Do I have more time now than as an intern to talk with patients? In some cases yes, and in some no. Do I balk at bringing patients back for additional visits or talking on the phone with them? Sometimes because it is non-reimbursed time, but its the right thing to do for the patient. Remember in PP I am not on salary but paid for my interactions so it does not behoove me either to spend a lot of time with post-op patients because I cannot bill for it during the global.

At any rate, whether or not the "crowd" agrees that they have the time to develop and/or maintain these skills as residents, I'm sure they will verify that these are not in short supply in surgery and that it is worthwhile making sure your patient interactions contain some element of support, rapport and empathy.

(off my soapbox)
 
b) because the student took the time to eat, but wasn't mindful that, actually, everyone ELSE on the team was just as hungry.

I suppose it is in how you look at it. If the team is regularly too overworked to even eat lunch, I would humbly suggest that the solution is not dragging a banana bag on rounds with you to prove you're hardcore, it is for the hospital to stop being so damn cheap and understaffing. The fourteen hour days are one thing; not even being able to pause to eat makes me think of the hospital CEO off somewhere laughing hysterically in his Bentley. Guessing they don't skip too many lunches.
 
I suppose it is in how you look at it. If the team is regularly too overworked to even eat lunch, I would humbly suggest that the solution is not dragging a banana bag on rounds with you to prove you're hardcore, it is for the hospital to stop being so damn cheap and understaffing. The fourteen hour days are one thing; not even being able to pause to eat makes me think of the hospital CEO off somewhere laughing hysterically in his Bentley. Guessing they don't skip too many lunches.

I don't think many of us (who have done this) are proud of being "hardcore" but rather realistic that this is what it takes to get the job done.

You are absolutely right that the hospitals need to be more invested in hiring ancillary help and that the CEOs probably don't miss many meals.

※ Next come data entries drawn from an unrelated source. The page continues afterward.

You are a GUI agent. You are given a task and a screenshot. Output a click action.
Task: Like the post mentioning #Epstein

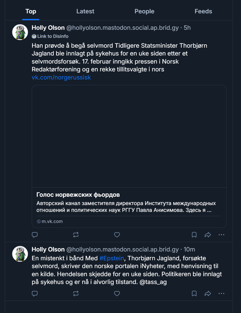coord(117,294)
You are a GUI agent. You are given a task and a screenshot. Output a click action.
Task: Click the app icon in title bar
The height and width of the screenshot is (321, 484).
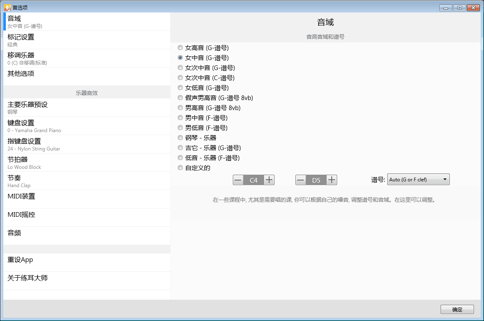click(x=7, y=8)
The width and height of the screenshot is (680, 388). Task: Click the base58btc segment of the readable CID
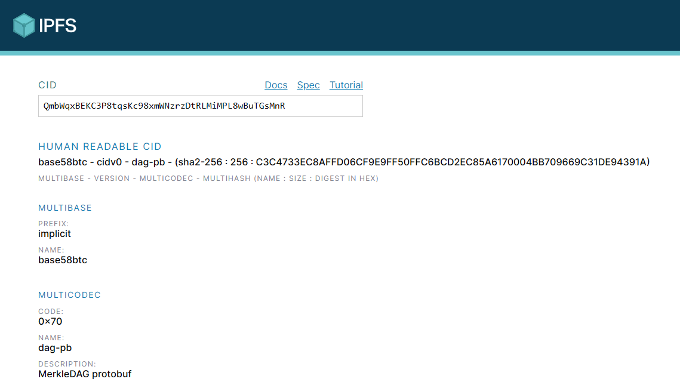click(62, 162)
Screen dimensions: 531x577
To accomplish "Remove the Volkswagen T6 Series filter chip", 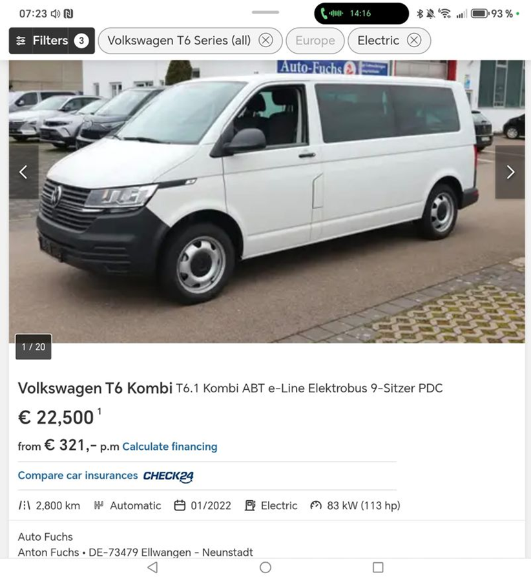I will (266, 40).
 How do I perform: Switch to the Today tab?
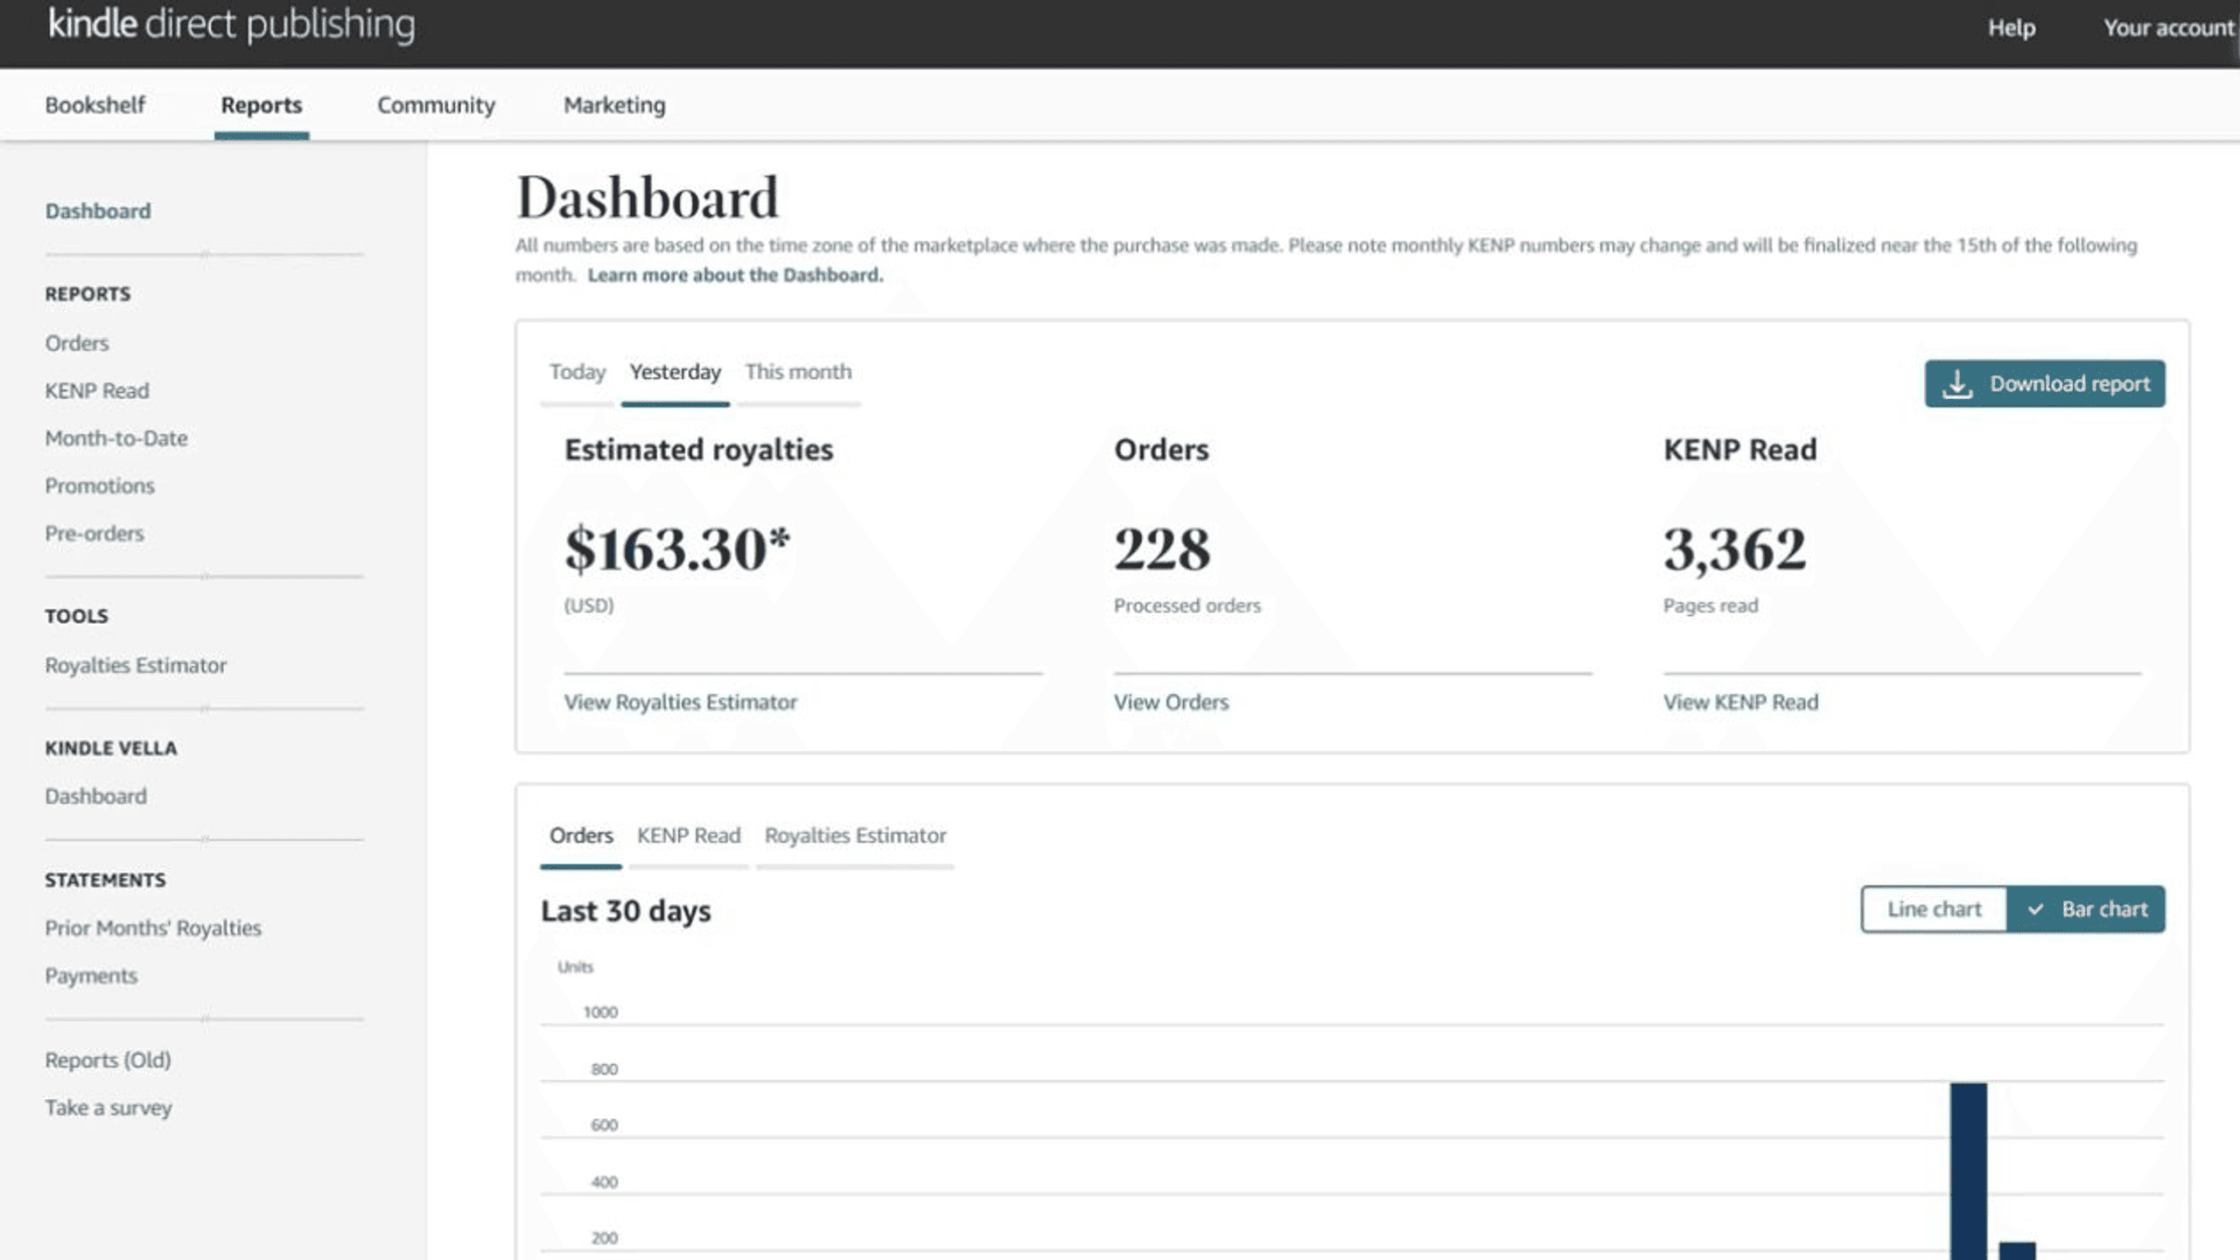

However, I highly doubt the CEOs are laughing hysterically as they are usually so out of touch with their "servants" that I am sure that:

a) they have no idea how many hours residents work
b) how little money they make for those hours
c) how many meals they skip

etc...
 
Maybe as an attending. Castro was applauded widely for his post several pages above which included "let's eat lunch" as an example of horrible intern behavior. Somehow I doubt "I spent time reassuring the patient about their upcoming surgery" passes muster with the "how DARE you expect to be allowed to eat food" crowd.

You've missed my point. Others have addressed it, but since it's my quote, allow me to explain.

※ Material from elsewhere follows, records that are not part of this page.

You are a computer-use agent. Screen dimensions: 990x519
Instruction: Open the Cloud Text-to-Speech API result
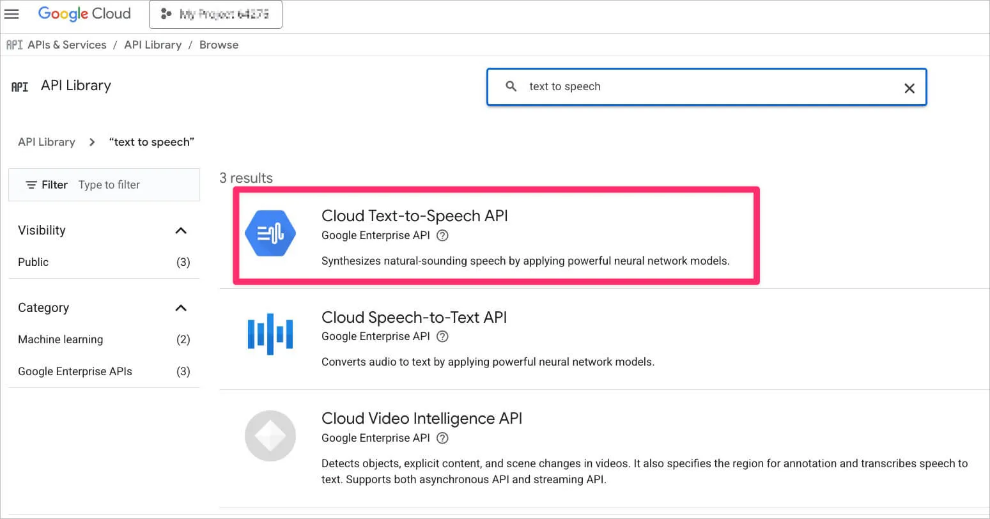point(415,215)
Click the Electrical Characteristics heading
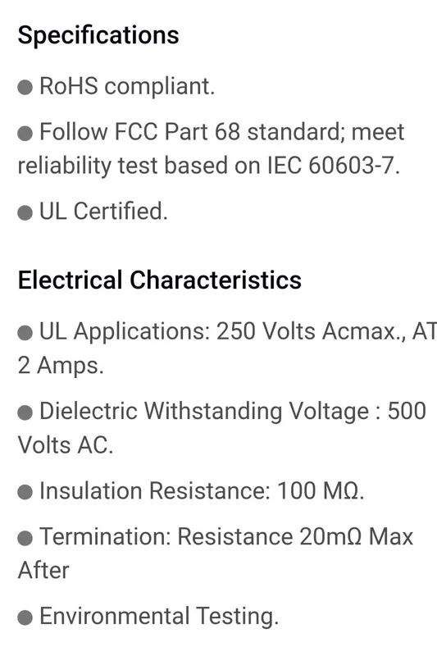Viewport: 437px width, 656px height. [x=160, y=280]
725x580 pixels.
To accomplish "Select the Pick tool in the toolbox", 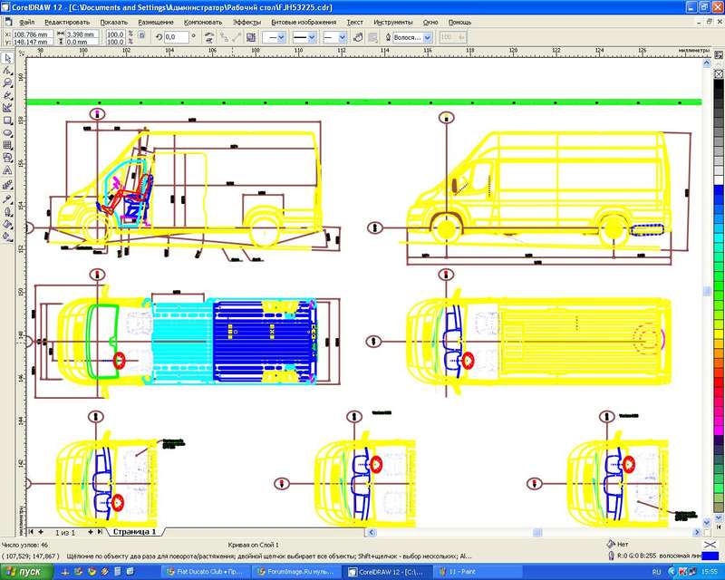I will [7, 57].
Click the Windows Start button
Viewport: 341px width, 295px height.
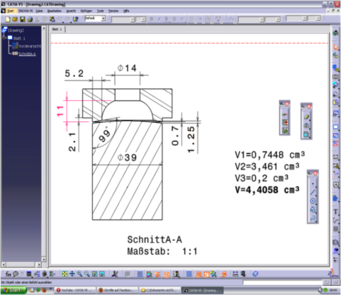[x=15, y=290]
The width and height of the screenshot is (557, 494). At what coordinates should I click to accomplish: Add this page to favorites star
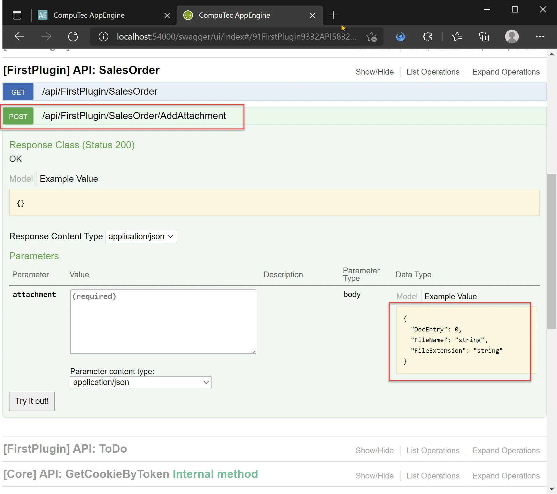point(371,37)
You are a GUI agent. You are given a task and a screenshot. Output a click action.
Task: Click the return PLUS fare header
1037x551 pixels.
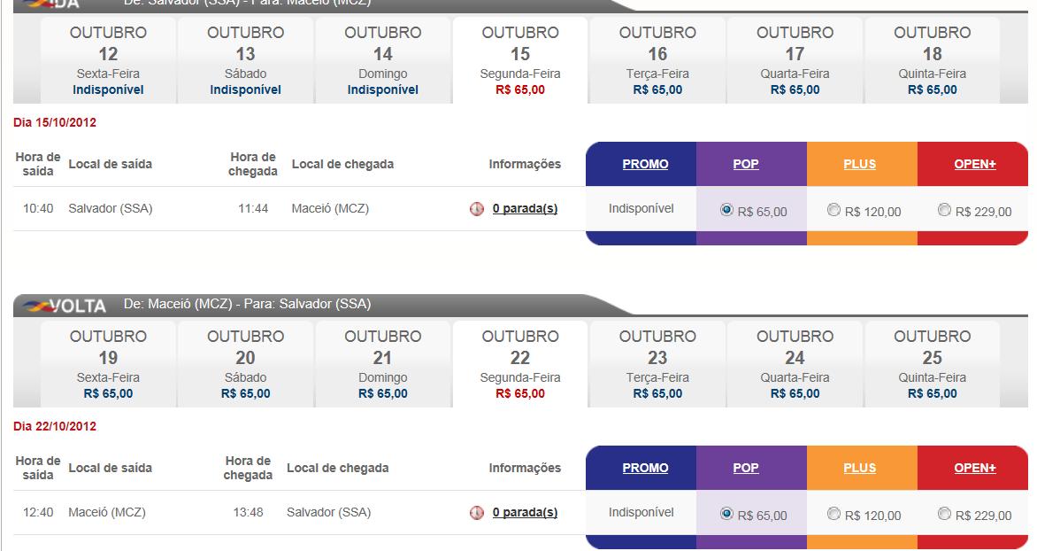point(859,468)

I don't mind eating with my team. I'd love it if we could sit down and have a power lunch and discuss stuff or have a general banter-fest. It'd be great. But that's not the reality of running a service in a program worth its mustard. Most General Surgery services in most programs are extremely busy, and every member of the team has a function. It's too bad that most of the scut falls on the shoulders of the intern, but that's the way our hierarchy works. The statement "Let's go for lunch!" is an intern's non-appreciation for how truly busy we are as a service and that the act of getting together and having lunch would be entirely impossible unless we ignored our clinical duties as surgical residents. So I take issue with the statement because it means that the intern hasn't figured it out yet. He hasn't matured to the level that's expected of him.

If he's hungry -- great. Go to the cafeteria and do a drive thru and eat on the way back upstairs to get $hit done. That's what I did and that's what the guys and gals who came before me did. To suggest that we should do lunch together means that you haven't a clue what's going on and that's what is so disappointing. Not that you are desperately hungry -- that's only human and we are, after all, just demigods. :)

As I said, it's difficult for anyone but a surgical resident who's been in a position to lead a team and have responsibility for the patients on the service to understand. I surely don't expect most non-surgeons to understand and they don't.